Here a hint. Right now your algorithm is chopping characters off the front ( substring(1) ) and comparing them. lastIndexOf() should start by removing characters at the back of the String looking for a match then quit when it finds one.
why not use String.lastIndexOf like this:
str.lastIndexOf(ch)
Use the String#lastIndexOf(int ch) implementation as a general guideline,
public int lastIndexOf(int ch) {
return lastIndexOf(ch, value.length - 1);
}
public int lastIndexOf(int ch, int fromIndex) {
if (ch < Character.MIN_SUPPLEMENTARY_CODE_POINT) {
// handle most cases here (ch is a BMP code point or a
// negative value (invalid code point))
final char[] value = this.value;
int i = Math.min(fromIndex, value.length - 1);
for (; i >= 0; i--) {
if (value[i] == ch) {
return i;
}
}
return -1;
} else {
return lastIndexOfSupplementary(ch, fromIndex);
}
}
private int lastIndexOfSupplementary(int ch, int fromIndex) {
if (Character.isValidCodePoint(ch)) {
final char[] value = this.value;
char hi = Character.highSurrogate(ch);
char lo = Character.lowSurrogate(ch);
int i = Math.min(fromIndex, value.length - 2);
for (; i >= 0; i--) {
if (value[i] == hi && value[i + 1] == lo) {
return i;
}
}
}
return -1;
}
And this,
lastIndexOf(ch, value.length - 1);
value is the target String as a character array.
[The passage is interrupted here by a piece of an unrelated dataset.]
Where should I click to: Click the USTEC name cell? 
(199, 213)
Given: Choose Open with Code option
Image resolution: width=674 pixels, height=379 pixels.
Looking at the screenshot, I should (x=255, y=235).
First, you should change to:
if (str == null || str.length() == 0) {
Because a NPE could raise if str is null
Add a deep paramater to your code like this:
public static int lastIndexOf(char ch, String str, int deep) {
And increment its value every recursive call
int indexInRest = lastIndexOf(ch, str.substring(1), deep++);
then, in the return sentence, add deep to your returned value:
return 1 + indexInRest + deep; // this might not work properly
Call the function the first time with deep = 0, or better yet, make the two parameter method lastIndexOf call the 3 parameters version of lastIndexOf with the deep parameter set to 0
You can also use Matcher in order to anticipate evolution of string analysis asked by your homework:
public int getlastMatch(String searchPattern,String textString) {
int index = -1;
Pattern pattern = Pattern.compile(searchPattern);
Matcher matcher = pattern.matcher(textString);
while(matcher.find()) {
index = matcher.start();
}
return index;
}
where textString may be your concerned character.
Thus returning the last occurence of a part of string within a string.